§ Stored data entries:
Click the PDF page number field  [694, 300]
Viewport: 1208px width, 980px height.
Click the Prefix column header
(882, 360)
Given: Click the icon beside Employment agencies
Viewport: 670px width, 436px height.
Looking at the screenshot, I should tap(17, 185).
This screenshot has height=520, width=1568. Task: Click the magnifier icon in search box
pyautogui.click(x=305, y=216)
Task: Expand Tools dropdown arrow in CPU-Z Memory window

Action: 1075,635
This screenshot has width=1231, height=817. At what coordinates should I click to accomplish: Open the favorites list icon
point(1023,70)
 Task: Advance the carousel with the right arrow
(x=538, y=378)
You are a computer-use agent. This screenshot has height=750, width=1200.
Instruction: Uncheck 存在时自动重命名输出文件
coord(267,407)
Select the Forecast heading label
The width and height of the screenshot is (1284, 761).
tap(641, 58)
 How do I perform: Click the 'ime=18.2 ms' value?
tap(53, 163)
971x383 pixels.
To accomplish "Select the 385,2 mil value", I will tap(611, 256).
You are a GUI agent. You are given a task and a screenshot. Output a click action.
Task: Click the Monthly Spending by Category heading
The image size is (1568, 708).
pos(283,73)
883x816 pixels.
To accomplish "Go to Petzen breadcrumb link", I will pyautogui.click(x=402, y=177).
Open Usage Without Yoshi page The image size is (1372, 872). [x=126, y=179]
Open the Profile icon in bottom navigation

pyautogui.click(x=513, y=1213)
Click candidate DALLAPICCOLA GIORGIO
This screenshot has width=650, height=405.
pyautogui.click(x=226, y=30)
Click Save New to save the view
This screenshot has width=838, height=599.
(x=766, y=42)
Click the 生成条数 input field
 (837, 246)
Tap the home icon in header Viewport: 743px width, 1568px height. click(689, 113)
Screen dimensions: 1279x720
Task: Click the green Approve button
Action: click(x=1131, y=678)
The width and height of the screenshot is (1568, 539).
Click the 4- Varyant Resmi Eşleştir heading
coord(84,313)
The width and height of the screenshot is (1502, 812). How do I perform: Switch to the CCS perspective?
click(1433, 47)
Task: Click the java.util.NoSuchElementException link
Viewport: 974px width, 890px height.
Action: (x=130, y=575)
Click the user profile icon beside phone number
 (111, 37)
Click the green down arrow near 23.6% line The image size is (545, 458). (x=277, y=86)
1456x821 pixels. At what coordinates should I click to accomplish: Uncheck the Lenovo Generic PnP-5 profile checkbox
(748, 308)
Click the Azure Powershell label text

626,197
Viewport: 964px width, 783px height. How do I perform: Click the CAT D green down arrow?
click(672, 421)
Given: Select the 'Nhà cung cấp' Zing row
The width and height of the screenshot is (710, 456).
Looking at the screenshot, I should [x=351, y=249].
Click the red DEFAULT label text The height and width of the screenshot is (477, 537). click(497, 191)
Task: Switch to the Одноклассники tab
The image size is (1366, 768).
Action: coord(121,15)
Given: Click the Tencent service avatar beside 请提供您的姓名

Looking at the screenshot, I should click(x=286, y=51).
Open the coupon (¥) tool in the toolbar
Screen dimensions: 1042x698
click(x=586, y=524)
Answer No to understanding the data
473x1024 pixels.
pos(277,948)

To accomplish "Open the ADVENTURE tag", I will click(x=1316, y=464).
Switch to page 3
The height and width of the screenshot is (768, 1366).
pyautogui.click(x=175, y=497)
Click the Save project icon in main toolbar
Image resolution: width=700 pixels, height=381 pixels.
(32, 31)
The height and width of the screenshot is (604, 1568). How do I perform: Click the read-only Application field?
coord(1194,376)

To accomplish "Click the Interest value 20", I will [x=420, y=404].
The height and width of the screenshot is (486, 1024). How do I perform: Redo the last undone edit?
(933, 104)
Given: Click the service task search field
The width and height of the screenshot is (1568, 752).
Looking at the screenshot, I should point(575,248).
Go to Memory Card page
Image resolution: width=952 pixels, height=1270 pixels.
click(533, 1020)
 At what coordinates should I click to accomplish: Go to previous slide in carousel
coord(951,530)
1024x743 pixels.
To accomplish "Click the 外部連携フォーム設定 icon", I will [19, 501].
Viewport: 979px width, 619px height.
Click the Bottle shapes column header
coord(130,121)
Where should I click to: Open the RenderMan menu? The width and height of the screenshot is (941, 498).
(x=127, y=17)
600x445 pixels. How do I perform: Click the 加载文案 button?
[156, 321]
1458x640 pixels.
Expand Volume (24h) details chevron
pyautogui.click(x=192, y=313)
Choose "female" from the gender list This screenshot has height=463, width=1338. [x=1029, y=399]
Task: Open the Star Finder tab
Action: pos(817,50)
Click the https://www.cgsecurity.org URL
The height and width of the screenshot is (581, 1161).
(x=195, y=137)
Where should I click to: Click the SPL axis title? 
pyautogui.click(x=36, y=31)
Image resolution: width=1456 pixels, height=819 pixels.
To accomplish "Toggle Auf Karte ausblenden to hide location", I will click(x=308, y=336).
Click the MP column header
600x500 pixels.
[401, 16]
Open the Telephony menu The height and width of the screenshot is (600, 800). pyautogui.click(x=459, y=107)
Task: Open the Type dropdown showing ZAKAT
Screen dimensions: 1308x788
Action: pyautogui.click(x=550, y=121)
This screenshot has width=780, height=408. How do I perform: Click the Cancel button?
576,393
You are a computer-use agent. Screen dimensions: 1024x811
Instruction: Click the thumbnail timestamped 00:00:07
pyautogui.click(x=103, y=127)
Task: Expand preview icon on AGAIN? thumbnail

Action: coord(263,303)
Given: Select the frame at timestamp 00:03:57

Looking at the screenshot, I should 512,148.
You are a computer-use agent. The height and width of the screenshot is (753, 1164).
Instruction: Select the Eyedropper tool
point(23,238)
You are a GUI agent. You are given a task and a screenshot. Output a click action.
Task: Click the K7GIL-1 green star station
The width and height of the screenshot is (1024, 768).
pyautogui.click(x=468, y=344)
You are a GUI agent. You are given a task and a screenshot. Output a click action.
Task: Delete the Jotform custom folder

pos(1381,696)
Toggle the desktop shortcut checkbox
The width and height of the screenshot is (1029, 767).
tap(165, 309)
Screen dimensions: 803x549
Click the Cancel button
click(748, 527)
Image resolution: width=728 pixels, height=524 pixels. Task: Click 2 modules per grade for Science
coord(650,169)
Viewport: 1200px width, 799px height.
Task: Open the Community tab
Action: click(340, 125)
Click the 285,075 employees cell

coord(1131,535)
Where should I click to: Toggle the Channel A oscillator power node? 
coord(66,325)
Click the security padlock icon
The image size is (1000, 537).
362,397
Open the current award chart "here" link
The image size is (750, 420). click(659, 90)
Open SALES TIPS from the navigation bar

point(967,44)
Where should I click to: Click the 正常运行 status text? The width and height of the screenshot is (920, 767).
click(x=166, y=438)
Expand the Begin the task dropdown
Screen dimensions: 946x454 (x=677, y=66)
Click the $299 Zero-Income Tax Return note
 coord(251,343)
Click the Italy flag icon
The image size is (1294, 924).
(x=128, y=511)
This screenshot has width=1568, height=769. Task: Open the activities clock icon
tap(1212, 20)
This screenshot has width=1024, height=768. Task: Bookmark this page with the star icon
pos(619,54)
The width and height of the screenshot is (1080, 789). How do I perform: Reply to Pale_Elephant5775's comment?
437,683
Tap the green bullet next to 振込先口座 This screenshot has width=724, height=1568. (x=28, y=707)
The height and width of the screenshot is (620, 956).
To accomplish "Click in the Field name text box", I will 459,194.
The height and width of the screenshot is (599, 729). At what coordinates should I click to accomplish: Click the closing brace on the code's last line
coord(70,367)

§ TASK REQUIREMENTS:
From the records above, extract every line exactly as it stands.

§ OUTPUT OF THE EXERCISE:
Click the PDF page number field  [694, 300]
Viewport: 1208px width, 980px height.
Click the Prefix column header
(882, 360)
Given: Click the icon beside Employment agencies
Viewport: 670px width, 436px height.
Looking at the screenshot, I should tap(17, 185).
This screenshot has height=520, width=1568. Task: Click the magnifier icon in search box
pyautogui.click(x=305, y=216)
Task: Expand Tools dropdown arrow in CPU-Z Memory window

Action: 1075,635
This screenshot has width=1231, height=817. At what coordinates should I click to accomplish: Open the favorites list icon
point(1023,70)
 Task: Advance the carousel with the right arrow
(x=538, y=378)
You are a computer-use agent. This screenshot has height=750, width=1200.
Instruction: Uncheck 存在时自动重命名输出文件
coord(267,407)
Select the Forecast heading label
The width and height of the screenshot is (1284, 761).
tap(641, 58)
 How do I perform: Click the 'ime=18.2 ms' value?
tap(53, 163)
971x383 pixels.
To accomplish "Select the 385,2 mil value", I will tap(611, 256).
You are a GUI agent. You are given a task and a screenshot. Output a click action.
Task: Click the Monthly Spending by Category heading
The image size is (1568, 708).
pos(283,73)
883x816 pixels.
To accomplish "Go to Petzen breadcrumb link", I will pyautogui.click(x=402, y=177).
Open Usage Without Yoshi page The image size is (1372, 872). [x=126, y=179]
Open the Profile icon in bottom navigation

pyautogui.click(x=513, y=1213)
Click candidate DALLAPICCOLA GIORGIO
This screenshot has width=650, height=405.
pyautogui.click(x=226, y=30)
Click Save New to save the view
This screenshot has width=838, height=599.
(x=766, y=42)
Click the 生成条数 input field
 (837, 246)
Tap the home icon in header Viewport: 743px width, 1568px height. click(689, 113)
Screen dimensions: 1279x720
Task: Click the green Approve button
Action: click(x=1131, y=678)
The width and height of the screenshot is (1568, 539).
Click the 4- Varyant Resmi Eşleştir heading
coord(84,313)
The width and height of the screenshot is (1502, 812). How do I perform: Switch to the CCS perspective?
click(1433, 47)
Task: Click the java.util.NoSuchElementException link
Viewport: 974px width, 890px height.
Action: (x=130, y=575)
Click the user profile icon beside phone number
 (111, 37)
Click the green down arrow near 23.6% line The image size is (545, 458). (x=277, y=86)
1456x821 pixels. At what coordinates should I click to accomplish: Uncheck the Lenovo Generic PnP-5 profile checkbox
(748, 308)
Click the Azure Powershell label text

626,197
Viewport: 964px width, 783px height. How do I perform: Click the CAT D green down arrow?
click(672, 421)
Given: Select the 'Nhà cung cấp' Zing row
The width and height of the screenshot is (710, 456).
Looking at the screenshot, I should [x=351, y=249].
Click the red DEFAULT label text The height and width of the screenshot is (477, 537). click(497, 191)
Task: Switch to the Одноклассники tab
The image size is (1366, 768).
Action: coord(121,15)
Given: Click the Tencent service avatar beside 请提供您的姓名

Looking at the screenshot, I should click(x=286, y=51).
Open the coupon (¥) tool in the toolbar
Screen dimensions: 1042x698
click(x=586, y=524)
Answer No to understanding the data
473x1024 pixels.
pos(277,948)

To accomplish "Open the ADVENTURE tag", I will click(x=1316, y=464).
Switch to page 3
The height and width of the screenshot is (768, 1366).
pyautogui.click(x=175, y=497)
Click the Save project icon in main toolbar
Image resolution: width=700 pixels, height=381 pixels.
(32, 31)
The height and width of the screenshot is (604, 1568). How do I perform: Click the read-only Application field?
coord(1194,376)

To accomplish "Click the Interest value 20", I will [x=420, y=404].
The height and width of the screenshot is (486, 1024). How do I perform: Redo the last undone edit?
(933, 104)
Given: Click the service task search field
The width and height of the screenshot is (1568, 752).
Looking at the screenshot, I should point(575,248).
Go to Memory Card page
Image resolution: width=952 pixels, height=1270 pixels.
click(533, 1020)
 At what coordinates should I click to accomplish: Go to previous slide in carousel
coord(951,530)
1024x743 pixels.
To accomplish "Click the 外部連携フォーム設定 icon", I will [19, 501].
Viewport: 979px width, 619px height.
Click the Bottle shapes column header
coord(130,121)
Where should I click to: Open the RenderMan menu? The width and height of the screenshot is (941, 498).
(x=127, y=17)
600x445 pixels. How do I perform: Click the 加载文案 button?
[156, 321]
1458x640 pixels.
Expand Volume (24h) details chevron
pyautogui.click(x=192, y=313)
Choose "female" from the gender list This screenshot has height=463, width=1338. [x=1029, y=399]
Task: Open the Star Finder tab
Action: pos(817,50)
Click the https://www.cgsecurity.org URL
The height and width of the screenshot is (581, 1161).
(x=195, y=137)
Where should I click to: Click the SPL axis title? 
pyautogui.click(x=36, y=31)
Image resolution: width=1456 pixels, height=819 pixels.
To accomplish "Toggle Auf Karte ausblenden to hide location", I will click(x=308, y=336).
Click the MP column header
600x500 pixels.
[401, 16]
Open the Telephony menu The height and width of the screenshot is (600, 800). pyautogui.click(x=459, y=107)
Task: Open the Type dropdown showing ZAKAT
Screen dimensions: 1308x788
Action: pyautogui.click(x=550, y=121)
This screenshot has width=780, height=408. How do I perform: Click the Cancel button?
576,393
You are a computer-use agent. Screen dimensions: 1024x811
Instruction: Click the thumbnail timestamped 00:00:07
pyautogui.click(x=103, y=127)
Task: Expand preview icon on AGAIN? thumbnail

Action: coord(263,303)
Given: Select the frame at timestamp 00:03:57

Looking at the screenshot, I should 512,148.
You are a computer-use agent. The height and width of the screenshot is (753, 1164).
Instruction: Select the Eyedropper tool
point(23,238)
You are a GUI agent. You are given a task and a screenshot. Output a click action.
Task: Click the K7GIL-1 green star station
The width and height of the screenshot is (1024, 768).
pyautogui.click(x=468, y=344)
You are a GUI agent. You are given a task and a screenshot. Output a click action.
Task: Delete the Jotform custom folder

pos(1381,696)
Toggle the desktop shortcut checkbox
The width and height of the screenshot is (1029, 767).
tap(165, 309)
Screen dimensions: 803x549
Click the Cancel button
click(748, 527)
Image resolution: width=728 pixels, height=524 pixels. Task: Click 2 modules per grade for Science
coord(650,169)
Viewport: 1200px width, 799px height.
Task: Open the Community tab
Action: click(340, 125)
Click the 285,075 employees cell

coord(1131,535)
Where should I click to: Toggle the Channel A oscillator power node? 
coord(66,325)
Click the security padlock icon
The image size is (1000, 537).
362,397
Open the current award chart "here" link
The image size is (750, 420). click(659, 90)
Open SALES TIPS from the navigation bar

point(967,44)
Where should I click to: Click the 正常运行 status text? The width and height of the screenshot is (920, 767).
click(x=166, y=438)
Expand the Begin the task dropdown
Screen dimensions: 946x454 (x=677, y=66)
Click the $299 Zero-Income Tax Return note
 coord(251,343)
Click the Italy flag icon
The image size is (1294, 924).
(x=128, y=511)
This screenshot has width=1568, height=769. Task: Open the activities clock icon
tap(1212, 20)
This screenshot has width=1024, height=768. Task: Bookmark this page with the star icon
pos(619,54)
The width and height of the screenshot is (1080, 789). How do I perform: Reply to Pale_Elephant5775's comment?
437,683
Tap the green bullet next to 振込先口座 This screenshot has width=724, height=1568. (x=28, y=707)
The height and width of the screenshot is (620, 956).
To accomplish "Click in the Field name text box", I will 459,194.
The height and width of the screenshot is (599, 729). At what coordinates should I click to accomplish: Click the closing brace on the code's last line
coord(70,367)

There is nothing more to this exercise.